▶ [EXERCISE BRIEF]: Please copy the entries below word for word, leaving out any image.
BEGIN DATA SHOWN
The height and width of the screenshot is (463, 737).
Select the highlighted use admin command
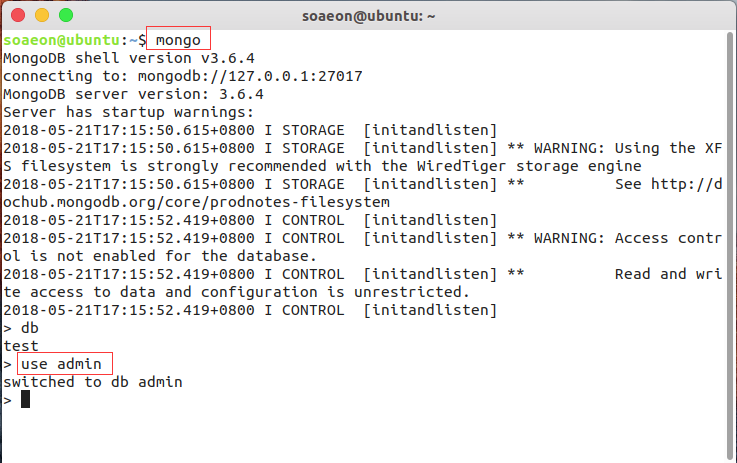tap(62, 364)
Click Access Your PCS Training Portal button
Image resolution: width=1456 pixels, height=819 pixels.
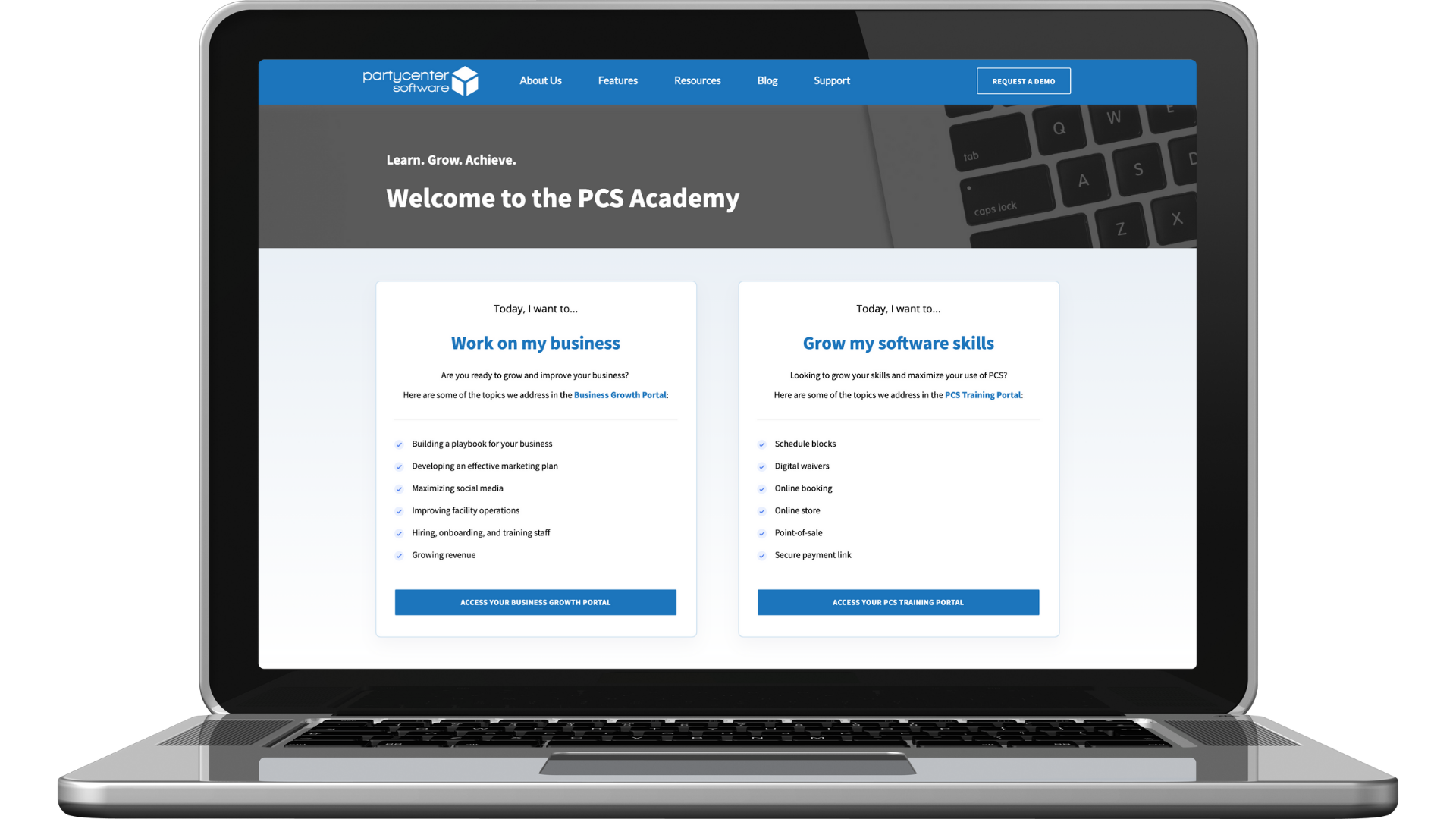click(898, 601)
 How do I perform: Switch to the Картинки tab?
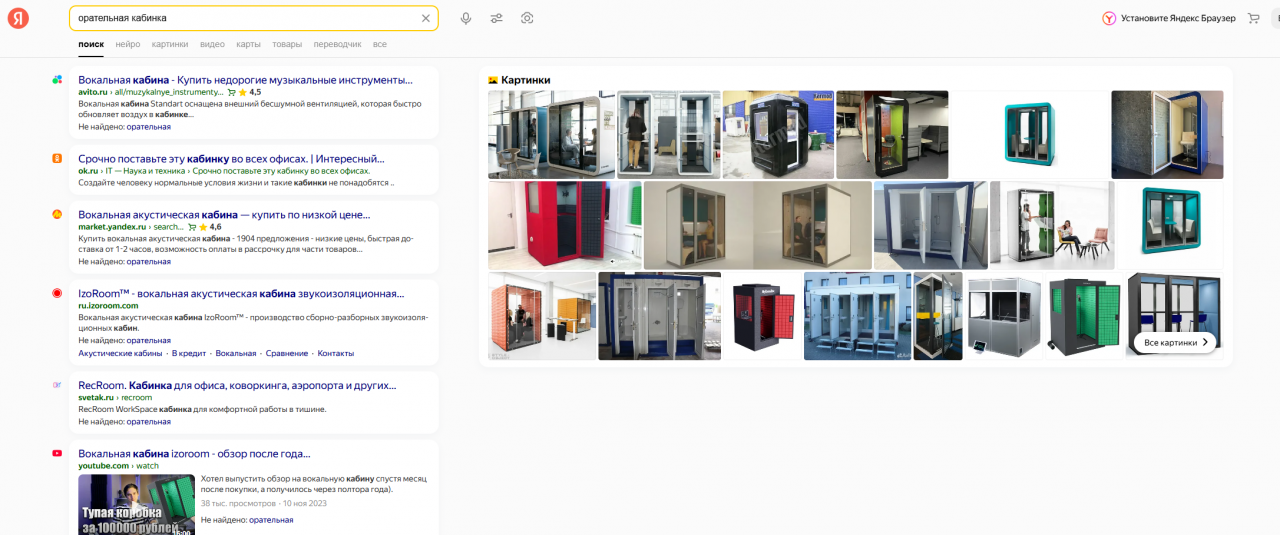coord(170,44)
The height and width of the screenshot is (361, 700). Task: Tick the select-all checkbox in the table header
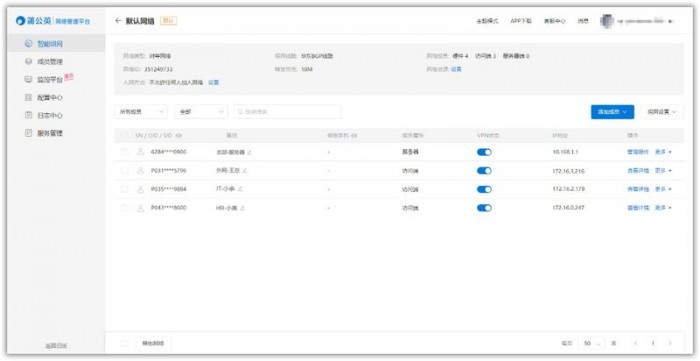point(125,135)
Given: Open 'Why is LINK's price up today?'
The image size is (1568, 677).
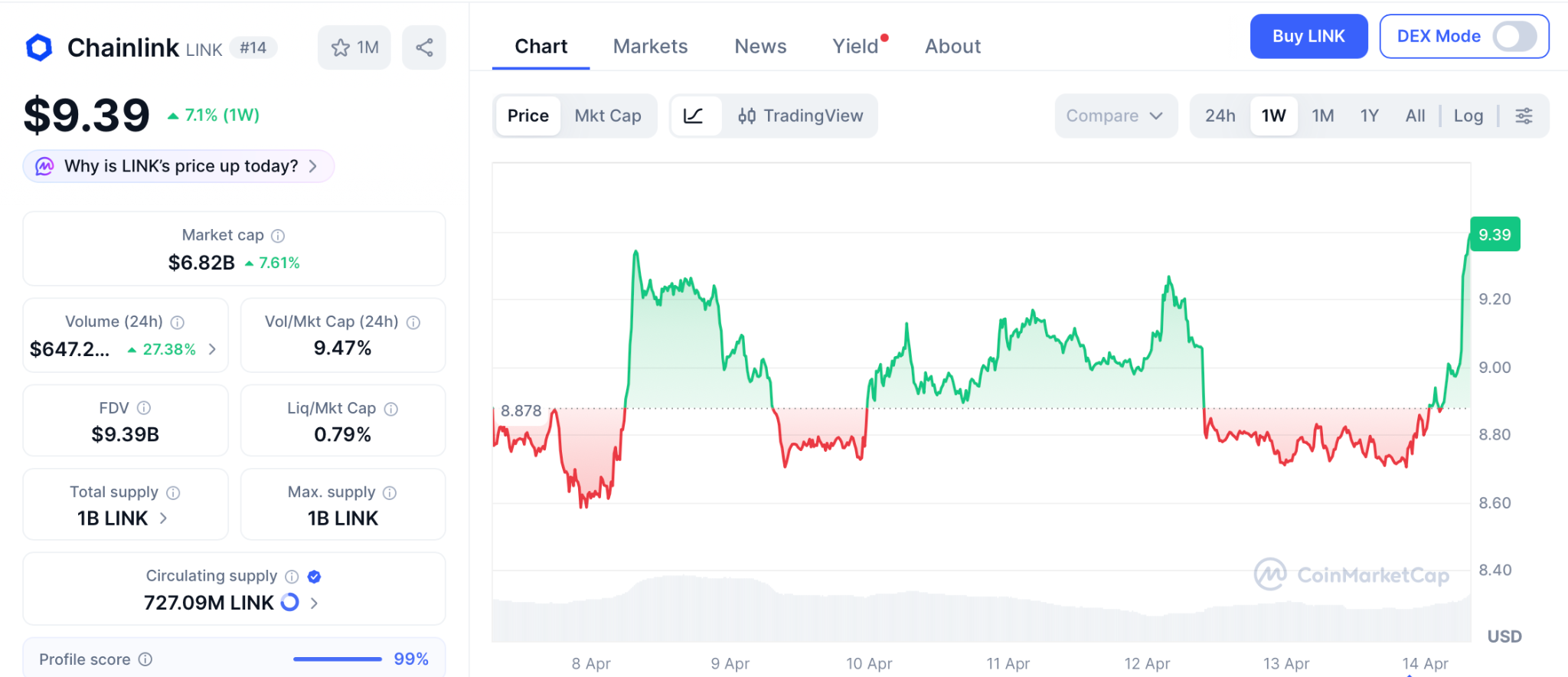Looking at the screenshot, I should [179, 166].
END DATA SHOWN
▶ [RESULT BELOW]:
The height and width of the screenshot is (463, 737).
Select the highlighted use admin command
tap(62, 364)
Click Access Your PCS Training Portal button
Image resolution: width=1456 pixels, height=819 pixels.
click(898, 601)
 How do I perform: Switch to the Картинки tab?
coord(170,44)
The height and width of the screenshot is (361, 700). Task: Tick the select-all checkbox in the table header
point(125,135)
Given: Open 'Why is LINK's price up today?'
The image size is (1568, 677).
Looking at the screenshot, I should [179, 166].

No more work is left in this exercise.